The present disclosure relates to interfaces and, in particular, to a system, a computer program product, and method for determining a probable fault domain for a plurality of network elements.

SUMMARY

According to an embodiment of the present disclosure, a method is disclosed comprising receiving respective current performance data and respective historical performance data for each of a plurality of network elements in a network system. The method further comprising determining a respective performance trend for each of the plurality of network elements based on the respective historical performance data, wherein the respective performance trend of a particular network element identifies pre-fault performance characteristics of the particular network element. The method further comprising identifying pre-fault performance characteristics in the respective current performance data for at least one of the plurality of network elements, based upon the respective performance trend of the at least one of the plurality of network elements. The method further comprising notifying a network administrator of a probable fault based on pre-fault performance characteristics of the at least one of the plurality of network elements.
According to another embodiment of the present disclosure, a processing system configured to perform the aforementioned method.
According to another embodiment of the present disclosure, a computer program product comprising a computer-readable storage medium having computer-readable program code embodied therewith, the computer-readable program comprising computer-readable program code configured to perform the aforementioned method.
Other objects, features, and advantages will be apparent to persons of ordinary skill in the art in view of the following detailed description and the accompanying drawings.

BRIEF DESCRIPTION OF THE DRAWINGS

For a more complete understanding of the present disclosure, needs satisfied thereby, and the objects, features, and advantages thereof, reference now is made to the following description taken in connection with the accompanying drawings. Embodiments of the present disclosure, and their features and advantages, may be understood by referring to FIGS. 1-11, like numerals being used for corresponding parts in the various drawings.
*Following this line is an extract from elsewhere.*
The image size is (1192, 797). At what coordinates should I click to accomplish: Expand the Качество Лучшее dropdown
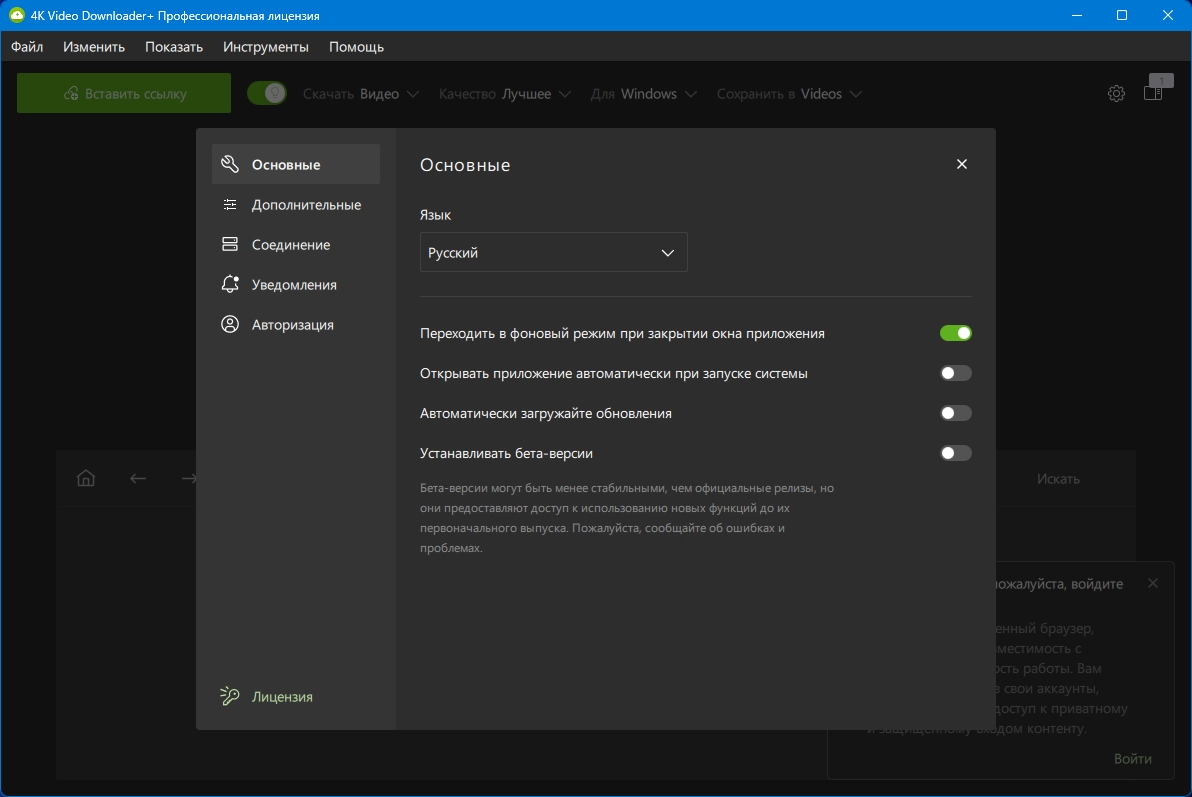click(x=505, y=94)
FIG. 1 illustrates a network management ecosystem of a non-limiting embodiment of the present disclosure.

FIG. 2 illustrates a plurality of network devices during normal operation of a non-limiting embodiment of the present disclosure.

FIG. 3 illustrates a plurality of network devices during poor performance of a network device for a non-limiting embodiment of the present disclosure.

FIG. 4 illustrates a plurality of network devices during a down performance period a non-limiting embodiment of the present disclosure.

FIG. 5 illustrates a plurality of network devices after user action in a non-limiting embodiment of the present disclosure.

FIG. 6 illustrates a plurality of network devices during a second poor performance period of a non-limiting embodiment of the present disclosure.

FIG. 7 illustrates a plurality of network devices during a second down performance period of a non-limiting embodiment of the present disclosure.

FIG. 8 illustrates a plurality of network devices after a second user action in a non-limiting embodiment of the present disclosure.

FIG. 9 illustrates performance and fault monitoring software of a non-limiting embodiment of the present disclosure.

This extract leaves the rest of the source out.